Ne faut-il pas interdire les trottinettes à Paris ?

Pourquoi avoir attendu si longtemps pour mettre en demeure les loueurs de trottinettes de limiter à 10km/h la vitesse de leurs engins  Pourquoi tester cette mesure dans le centre de Paris avant d’étudier l’éventuelle possibilité de l’étendre à l’ensemble de la capitale ? 4 morts depuis 2018 et des blessés en nombre n’est-il pas suffisant ? Citons l’exemple de cette pianiste qui a dû l’an passé abandonner sa carrière après avoir été renversée par un chauffard en trottinette. Citons aussi les villes de Barcelone et de New York qui ont, comme plusieurs villes de banlieue (Issy les Moulineaux et Boulogne sur Seine), interdit les trottinettes.
Depuis un an et demi la mortalité routière a augmenté de façon exponentielle à Paris. Dès février 2020 la presse constatait le danger et tirait la sonnette d’alarme puisque 8 personnes étaient décédées en 2 mois à peine dans les rues de Paris ! Ces chiffres alarmants mis sur le dos des grèves puis de la pandémie n’excusent pas le manque de contrôles et le manque de réactivité à mettre en place des règles pour juguler le phénomène (ce ne sont pas les grèves en effet qui amènent la circulation des trottinettes sur les trottoirs !). Des années auront donc été nécessaires pour instituer, et dans un arrondissement seulement, ce blocage des moteurs de trottinettes à 10km/h.

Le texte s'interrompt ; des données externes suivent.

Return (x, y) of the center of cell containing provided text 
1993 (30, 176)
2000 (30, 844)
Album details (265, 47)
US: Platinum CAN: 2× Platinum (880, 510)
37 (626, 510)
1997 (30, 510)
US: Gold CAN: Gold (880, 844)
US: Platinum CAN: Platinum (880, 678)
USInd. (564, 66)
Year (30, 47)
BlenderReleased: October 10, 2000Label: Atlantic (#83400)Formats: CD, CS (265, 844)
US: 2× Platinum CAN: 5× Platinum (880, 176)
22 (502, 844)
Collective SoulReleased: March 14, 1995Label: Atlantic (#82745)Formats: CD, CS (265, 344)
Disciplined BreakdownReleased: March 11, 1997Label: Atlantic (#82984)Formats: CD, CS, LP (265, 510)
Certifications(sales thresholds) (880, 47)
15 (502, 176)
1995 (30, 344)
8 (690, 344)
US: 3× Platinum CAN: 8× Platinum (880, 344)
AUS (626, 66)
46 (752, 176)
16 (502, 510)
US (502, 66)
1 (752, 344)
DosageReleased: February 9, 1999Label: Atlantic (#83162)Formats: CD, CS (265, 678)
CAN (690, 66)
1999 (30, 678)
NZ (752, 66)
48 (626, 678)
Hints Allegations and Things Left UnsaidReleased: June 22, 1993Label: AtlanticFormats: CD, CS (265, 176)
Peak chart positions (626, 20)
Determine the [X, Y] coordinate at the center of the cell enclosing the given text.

On se trouve face à au phénomène de « l’escargot ». Malgré des annonces tonitruantes sur la mise en place de régulations indispensables, il faut des mois, voire des années, avant de les voir appliquées. L’exemple des plateformes de location saisonnière est aussi symptomatique. 
Pour ubuesque que cela puisse paraître, il n’en demeure pas moins que cette réalité fait le lit de tous les abus. La vitesse à laquelle roulent les conducteurs de trottinettes laisse très souvent pantois, y compris sur les trottoirs.  Car si la limitation à 10km/h (peut- être est-ce encore trop?) est imposée à tous les engins loués en « free floating », qu’en est-il des trottinettes appartenant à leur conducteur ? Qu’en est-il des contrôles à mettre en œuvre ? L’idée de rendre obligatoire leur immatriculation se discute mais pourrait permettre la normalisation de de la vitesse maximale pour toutes ces machines. On se demande si les conducteurs ont le moindre soupçon d’être des petites bombes à retardement à l’égard des piétons qui auraient le malheur de croiser leur chemin.
Nos autorités ne doivent pas tomber dans la facilité et le « cocooning vert » favorisant les utilisateurs de mobilités dites « douces » (les loueurs de trottinettes paient 1 million d’€ de redevances à la ville) au détriment de ceux qui n’ont droit qu’à les subir. Ce n’est pas normal. Nos édiles doivent prendre en compte et penser à tous les autres bien plus nombreux mis en danger par manque de fermeté et par un laisser-aller ambiant que ne peut que favoriser les abus et les transgressions..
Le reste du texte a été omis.